Officials for the New York Racing Association and the New York Thoroughbred Horsemen’s Association on Friday publicly acknowledged at a state legislative hearing that they have so far been unable to agree on the number of racing dates that should be run over the next two years at NYRA’s tracks.
Andrew Offerman, NYRA’s senior vice president of racing and operations, and NYTHA president Tina Marie Bond both cited the disagreement in testimony in front of a joint New York Assembly committee meeting on Friday in Albany. The hearing was called to hear testimony on issues affecting the Thoroughbred and Standardbred racing industries in the state.
According to the testimonies, NYRA appears to want to run approximately 10 less race dates next year, while horsemen are adamant that racing dates not be cut, even for the short term. While the difference appears meager, both sides prepared talking points to justify their positions in front of the committees.
Citing “concerning trends and seasonality” in field sizes, Offerman said that NYRA wanted to run a total of 190 days in 2026, with the latter portion of those dates held at Belmont Park, the Long Island track which will begin hosting most of NYRA’s racing dates when it reopens in mid-September of next year. NYRA was scheduled to run 200 live racing dates this year at Saratoga and Aqueduct, but a handful of racing dates have been canceled for weather conditions.
Offerman compared New York’s racing dates, including those at Finger Lakes Racetrack, with the total number of dates in Kentucky, where purses have doubled over the past 10 years due to massive growth in subsidies from new casinos owned and operated by the state’s racetracks. According to Offerman, New York runs 20 percent more racing days and 27 percent more races than Kentucky tracks, despite Kentucky offering 20 percent more in total purses.
“That’s created incredible competitive pressure on New York’s horsemen and racetracks,” Offerman said.
Cutting dates would lead to larger field sizes in the remaining races, more wagering on those races, and higher purses in the races, Offerman added.
Bond, who is also on NYRA’s board, said that any cut in racing dates would jeopardize the stability of stables that are already facing steep increases in costs over the past five years. Most of the horsemen who race in New York during the winter are year-round residents of the state, Bond said.

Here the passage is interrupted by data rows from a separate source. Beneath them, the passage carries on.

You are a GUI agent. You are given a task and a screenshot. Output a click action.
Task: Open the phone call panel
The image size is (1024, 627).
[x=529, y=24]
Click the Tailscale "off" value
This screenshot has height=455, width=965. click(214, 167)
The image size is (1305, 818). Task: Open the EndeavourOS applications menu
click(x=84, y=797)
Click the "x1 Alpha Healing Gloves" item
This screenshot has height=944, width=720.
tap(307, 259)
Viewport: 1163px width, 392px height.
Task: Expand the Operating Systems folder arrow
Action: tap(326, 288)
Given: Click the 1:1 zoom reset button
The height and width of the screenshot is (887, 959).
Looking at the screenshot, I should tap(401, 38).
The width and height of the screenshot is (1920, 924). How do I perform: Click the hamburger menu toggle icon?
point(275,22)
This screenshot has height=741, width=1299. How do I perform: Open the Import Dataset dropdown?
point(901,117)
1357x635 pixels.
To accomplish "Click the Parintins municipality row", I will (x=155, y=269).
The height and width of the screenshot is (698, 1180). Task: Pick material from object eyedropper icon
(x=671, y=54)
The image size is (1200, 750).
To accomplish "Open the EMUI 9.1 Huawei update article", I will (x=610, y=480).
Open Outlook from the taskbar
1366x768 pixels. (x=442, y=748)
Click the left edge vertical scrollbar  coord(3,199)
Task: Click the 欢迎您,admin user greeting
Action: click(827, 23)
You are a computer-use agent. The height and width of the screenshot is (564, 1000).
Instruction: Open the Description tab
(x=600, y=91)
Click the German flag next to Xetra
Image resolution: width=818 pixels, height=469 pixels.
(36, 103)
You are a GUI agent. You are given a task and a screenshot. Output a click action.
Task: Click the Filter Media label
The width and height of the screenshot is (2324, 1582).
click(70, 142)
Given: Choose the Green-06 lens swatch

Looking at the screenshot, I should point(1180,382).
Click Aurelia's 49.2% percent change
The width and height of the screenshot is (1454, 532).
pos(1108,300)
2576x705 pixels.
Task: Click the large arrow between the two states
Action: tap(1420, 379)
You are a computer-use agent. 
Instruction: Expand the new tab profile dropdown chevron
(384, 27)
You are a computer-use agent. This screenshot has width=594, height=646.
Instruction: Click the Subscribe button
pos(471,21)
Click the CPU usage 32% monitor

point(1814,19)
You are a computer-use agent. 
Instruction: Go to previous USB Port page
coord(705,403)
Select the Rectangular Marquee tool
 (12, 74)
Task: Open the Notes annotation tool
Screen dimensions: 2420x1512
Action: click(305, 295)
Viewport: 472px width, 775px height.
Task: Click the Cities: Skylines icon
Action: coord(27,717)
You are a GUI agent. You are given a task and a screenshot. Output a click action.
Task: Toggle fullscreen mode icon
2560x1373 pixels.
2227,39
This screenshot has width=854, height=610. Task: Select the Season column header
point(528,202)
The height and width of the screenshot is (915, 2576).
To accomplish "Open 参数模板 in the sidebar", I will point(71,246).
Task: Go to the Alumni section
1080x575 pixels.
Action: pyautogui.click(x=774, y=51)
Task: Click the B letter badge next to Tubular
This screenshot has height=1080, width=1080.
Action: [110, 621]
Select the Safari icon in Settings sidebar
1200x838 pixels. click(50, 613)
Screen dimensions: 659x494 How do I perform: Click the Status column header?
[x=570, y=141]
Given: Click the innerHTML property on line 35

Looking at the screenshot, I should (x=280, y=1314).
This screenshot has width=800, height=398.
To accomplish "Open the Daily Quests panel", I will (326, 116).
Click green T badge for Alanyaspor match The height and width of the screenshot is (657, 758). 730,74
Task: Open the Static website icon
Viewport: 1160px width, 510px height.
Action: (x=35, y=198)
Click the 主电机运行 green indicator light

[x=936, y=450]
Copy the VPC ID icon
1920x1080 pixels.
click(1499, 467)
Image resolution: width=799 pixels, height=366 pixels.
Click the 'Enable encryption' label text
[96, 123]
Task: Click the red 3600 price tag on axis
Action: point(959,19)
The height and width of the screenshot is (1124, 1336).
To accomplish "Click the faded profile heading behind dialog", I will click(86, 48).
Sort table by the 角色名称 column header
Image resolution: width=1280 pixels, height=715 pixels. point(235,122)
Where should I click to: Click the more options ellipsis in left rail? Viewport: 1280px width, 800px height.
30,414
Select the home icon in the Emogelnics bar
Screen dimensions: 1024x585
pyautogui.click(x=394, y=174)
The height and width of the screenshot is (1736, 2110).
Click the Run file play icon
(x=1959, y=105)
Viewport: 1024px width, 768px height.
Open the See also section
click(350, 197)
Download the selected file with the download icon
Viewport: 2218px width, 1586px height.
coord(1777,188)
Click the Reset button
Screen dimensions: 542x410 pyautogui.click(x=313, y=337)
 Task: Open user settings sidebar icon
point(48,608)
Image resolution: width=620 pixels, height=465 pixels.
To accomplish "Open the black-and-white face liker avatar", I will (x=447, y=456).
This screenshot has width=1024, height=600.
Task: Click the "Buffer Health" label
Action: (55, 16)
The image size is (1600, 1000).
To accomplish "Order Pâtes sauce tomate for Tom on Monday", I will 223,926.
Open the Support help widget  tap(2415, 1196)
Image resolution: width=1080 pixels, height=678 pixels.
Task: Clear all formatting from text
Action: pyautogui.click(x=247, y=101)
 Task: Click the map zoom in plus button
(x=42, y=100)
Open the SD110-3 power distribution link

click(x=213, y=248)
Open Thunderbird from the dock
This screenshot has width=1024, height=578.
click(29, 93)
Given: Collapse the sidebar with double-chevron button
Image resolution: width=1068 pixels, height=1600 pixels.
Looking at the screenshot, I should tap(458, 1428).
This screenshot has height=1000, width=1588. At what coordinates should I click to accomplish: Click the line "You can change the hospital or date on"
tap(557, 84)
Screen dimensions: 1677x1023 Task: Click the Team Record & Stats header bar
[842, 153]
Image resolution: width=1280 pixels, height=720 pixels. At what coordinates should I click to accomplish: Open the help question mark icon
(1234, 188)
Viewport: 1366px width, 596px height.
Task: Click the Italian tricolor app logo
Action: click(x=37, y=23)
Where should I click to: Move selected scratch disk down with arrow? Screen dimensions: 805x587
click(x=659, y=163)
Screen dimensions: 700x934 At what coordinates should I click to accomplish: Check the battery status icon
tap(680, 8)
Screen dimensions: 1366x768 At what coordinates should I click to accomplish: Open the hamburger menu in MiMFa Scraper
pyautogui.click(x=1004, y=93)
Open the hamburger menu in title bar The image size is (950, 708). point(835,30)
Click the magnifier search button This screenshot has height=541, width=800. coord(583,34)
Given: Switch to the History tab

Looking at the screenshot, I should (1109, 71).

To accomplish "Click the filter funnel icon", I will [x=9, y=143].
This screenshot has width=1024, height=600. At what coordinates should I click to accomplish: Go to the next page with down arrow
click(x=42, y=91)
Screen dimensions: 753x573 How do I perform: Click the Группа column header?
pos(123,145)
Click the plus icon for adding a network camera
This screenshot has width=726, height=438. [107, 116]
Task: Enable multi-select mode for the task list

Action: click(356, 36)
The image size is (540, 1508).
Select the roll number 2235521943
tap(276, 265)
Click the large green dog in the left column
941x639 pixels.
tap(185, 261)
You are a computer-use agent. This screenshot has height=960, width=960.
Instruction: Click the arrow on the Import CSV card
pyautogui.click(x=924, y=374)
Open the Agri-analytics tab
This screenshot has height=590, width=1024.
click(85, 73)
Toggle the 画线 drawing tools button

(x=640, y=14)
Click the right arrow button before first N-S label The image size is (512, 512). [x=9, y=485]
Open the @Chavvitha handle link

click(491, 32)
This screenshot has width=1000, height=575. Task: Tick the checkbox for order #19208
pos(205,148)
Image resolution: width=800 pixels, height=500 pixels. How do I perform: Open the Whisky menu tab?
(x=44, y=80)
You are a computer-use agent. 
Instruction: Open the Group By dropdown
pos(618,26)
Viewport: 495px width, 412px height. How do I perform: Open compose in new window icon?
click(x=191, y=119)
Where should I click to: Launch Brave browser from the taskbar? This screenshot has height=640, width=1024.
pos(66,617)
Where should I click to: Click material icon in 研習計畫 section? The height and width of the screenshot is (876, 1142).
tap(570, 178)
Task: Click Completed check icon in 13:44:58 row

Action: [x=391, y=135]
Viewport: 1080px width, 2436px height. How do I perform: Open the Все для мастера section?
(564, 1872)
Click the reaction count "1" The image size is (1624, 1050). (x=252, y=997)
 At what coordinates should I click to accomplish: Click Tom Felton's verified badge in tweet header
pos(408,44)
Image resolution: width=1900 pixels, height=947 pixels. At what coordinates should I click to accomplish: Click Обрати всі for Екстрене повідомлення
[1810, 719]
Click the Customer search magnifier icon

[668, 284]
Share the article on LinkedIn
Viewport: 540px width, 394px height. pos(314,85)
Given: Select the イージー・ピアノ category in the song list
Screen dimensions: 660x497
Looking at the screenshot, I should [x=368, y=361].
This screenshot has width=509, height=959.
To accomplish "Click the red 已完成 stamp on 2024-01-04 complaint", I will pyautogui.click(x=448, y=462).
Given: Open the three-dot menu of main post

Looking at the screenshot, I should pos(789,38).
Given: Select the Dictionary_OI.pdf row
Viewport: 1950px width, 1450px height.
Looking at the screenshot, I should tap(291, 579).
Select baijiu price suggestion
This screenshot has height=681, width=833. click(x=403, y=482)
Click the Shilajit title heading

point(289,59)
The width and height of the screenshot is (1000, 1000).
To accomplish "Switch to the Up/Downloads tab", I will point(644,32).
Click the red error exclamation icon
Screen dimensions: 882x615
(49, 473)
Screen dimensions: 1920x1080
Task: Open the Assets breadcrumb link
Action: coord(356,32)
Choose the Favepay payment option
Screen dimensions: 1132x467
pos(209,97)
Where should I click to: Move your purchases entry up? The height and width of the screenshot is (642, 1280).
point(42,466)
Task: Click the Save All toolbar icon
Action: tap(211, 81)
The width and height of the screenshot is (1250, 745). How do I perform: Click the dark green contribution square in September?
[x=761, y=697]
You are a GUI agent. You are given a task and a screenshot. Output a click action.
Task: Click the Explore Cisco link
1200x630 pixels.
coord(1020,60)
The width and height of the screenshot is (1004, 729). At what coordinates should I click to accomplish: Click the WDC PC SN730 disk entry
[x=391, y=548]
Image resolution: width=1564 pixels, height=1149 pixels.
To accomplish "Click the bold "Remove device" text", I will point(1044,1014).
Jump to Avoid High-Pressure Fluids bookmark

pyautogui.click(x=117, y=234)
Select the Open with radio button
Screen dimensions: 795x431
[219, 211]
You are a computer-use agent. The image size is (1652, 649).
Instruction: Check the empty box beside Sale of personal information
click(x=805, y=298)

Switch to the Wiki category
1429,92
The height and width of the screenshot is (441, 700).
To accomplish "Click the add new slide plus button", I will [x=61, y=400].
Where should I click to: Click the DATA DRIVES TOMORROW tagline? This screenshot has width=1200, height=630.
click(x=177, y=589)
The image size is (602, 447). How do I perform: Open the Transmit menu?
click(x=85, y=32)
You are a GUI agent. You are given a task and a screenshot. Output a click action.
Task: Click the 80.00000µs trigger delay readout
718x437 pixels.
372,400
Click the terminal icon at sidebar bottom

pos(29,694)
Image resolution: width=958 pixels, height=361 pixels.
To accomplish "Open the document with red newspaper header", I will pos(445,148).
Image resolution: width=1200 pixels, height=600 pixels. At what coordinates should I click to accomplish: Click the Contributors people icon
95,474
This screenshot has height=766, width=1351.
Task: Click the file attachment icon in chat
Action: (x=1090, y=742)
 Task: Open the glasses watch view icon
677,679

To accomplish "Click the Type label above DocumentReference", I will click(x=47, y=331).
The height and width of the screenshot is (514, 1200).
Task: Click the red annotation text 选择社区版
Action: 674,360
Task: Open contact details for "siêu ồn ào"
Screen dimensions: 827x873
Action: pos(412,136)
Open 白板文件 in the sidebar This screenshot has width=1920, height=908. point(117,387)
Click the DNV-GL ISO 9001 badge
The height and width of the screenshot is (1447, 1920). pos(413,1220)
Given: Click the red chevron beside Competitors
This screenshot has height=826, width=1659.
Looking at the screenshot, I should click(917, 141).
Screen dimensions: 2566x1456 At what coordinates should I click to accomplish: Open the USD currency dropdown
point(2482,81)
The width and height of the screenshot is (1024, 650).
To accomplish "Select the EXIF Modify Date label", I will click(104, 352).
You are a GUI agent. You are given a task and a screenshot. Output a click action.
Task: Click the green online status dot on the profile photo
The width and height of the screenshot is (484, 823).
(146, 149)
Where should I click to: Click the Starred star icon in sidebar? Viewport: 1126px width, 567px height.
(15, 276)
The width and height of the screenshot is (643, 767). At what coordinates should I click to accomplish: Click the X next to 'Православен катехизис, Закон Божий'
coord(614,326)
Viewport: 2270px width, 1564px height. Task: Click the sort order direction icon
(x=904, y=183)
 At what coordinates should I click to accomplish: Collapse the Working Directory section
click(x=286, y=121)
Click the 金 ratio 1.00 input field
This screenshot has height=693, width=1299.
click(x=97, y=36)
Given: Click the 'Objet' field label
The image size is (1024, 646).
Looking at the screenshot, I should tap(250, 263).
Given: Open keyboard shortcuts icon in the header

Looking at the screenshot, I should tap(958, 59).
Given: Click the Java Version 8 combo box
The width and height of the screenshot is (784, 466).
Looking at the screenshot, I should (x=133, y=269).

“It is our duty to ensure that they can generate the revenue to keep their small businesses on sound financial footing year-round,” Bond said.
Bond also said that any drop in racing dates would cripple momentum in the state’s breeding industry because breeders would grow uncertain about the direction of the state’s lucrative breeding incentive program. She also urged legislators to support a bill that would require NYRA to consult with horsemen on the distribution of the purse account.
NYRA said in prepared remarks submitted to the joint committees that it intended to increase racing dates to 200 once Belmont Park opens year-round in 2027. When the new Belmont Park opens, NYRA expects to hold the majority of its winter races over a synthetic racetrack, rather than dirt. Synthetic surfaces have generally attracted higher field sizes than dirt racetracks in cold-weather racing locations.
CAW curbs urged
Also at the hearing, two speakers provided testimony urging the committee members in attendance to consider measures to curb the activity of computer-assisted wagering groups in pools at New York tracks.
Marshall Gramm, a horse owner, breeder, and self-described “semi-professional bettor” who is a well-known advocate for bettors, credited NYRA for being the first major racing operator to restrict CAW play by shutting off its win pool to the teams with three minutes to post in 2021, but he said more needed to be done to cut down on late odds changes and “reduce rebate inequities” to restore confidence among the vast majority of bettors.
Gramm said that potential solutions include reducing the takeout in all NYRA pools to reduce the margin available for rebates to the CAW teams, as well as putting restrictions on late wagering for all “visible pools,” which are those pools in which all players can see will-pay prices prior to the race going off, such as the double, exacta, and win, place, and show bets.
Without action, either by legislators or racetracks, Gramm suggested, the sport is facing further drops in betting action among all players.
“There’s no one who I talk to, among people like me at the semi-professional level, whose handle has not dropped significantly,” Gramm said.